Medicare, the program for the elderly, was supposed to cost $12 billion by 1990 but instead spent $110 billion. The costs of Medicaid, the program for the poor, have exploded as politicians like California Democrat Henry Waxman expanded eligibility and coverage. In inflation-adjusted dollars, Medicaid cost $4 billion in 1966, $41 billion in 1986 and $243 billion last year. Rather than bending the cost curve down, the government as third-party payer led to a medical price spiral.
LBJ launched other welfare programs—public housing, food stamps and many more—that have also grown over time. Last year, the panoply of welfare programs spent about $20,000 for every man, woman and child in poverty, according to Robert Rector of the Heritage Foundation.

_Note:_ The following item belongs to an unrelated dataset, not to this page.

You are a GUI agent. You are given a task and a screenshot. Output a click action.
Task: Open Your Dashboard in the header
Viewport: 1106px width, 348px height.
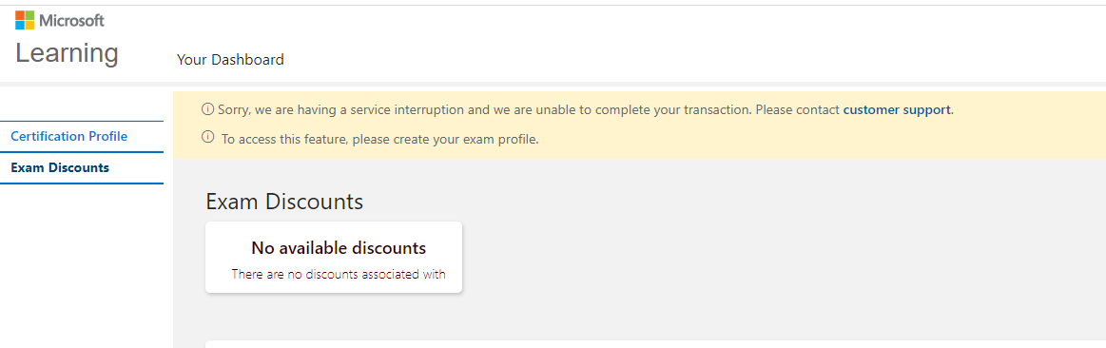(x=230, y=60)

Social Security’s fiscal trouble began in earnest in 1972 with bills that increased benefits immediately by 20%, added an annual cost of living adjustment, and created a benefit escalator requiring payments to rise with wages, not inflation. This and other tweaks by Democrat Wilbur Mills added trillions of dollars to the program’s unfunded liabilities. Believe it or not, these 1972 amendments were added to a debt-ceiling bill.
None of these benefit expansions were subject to annual budget review and thus they grew by automatic pilot. They are sometimes called “mandatory spending” because Congress is required by law to make payments to those who meet eligibility standards, regardless of other spending needs or tax revenues.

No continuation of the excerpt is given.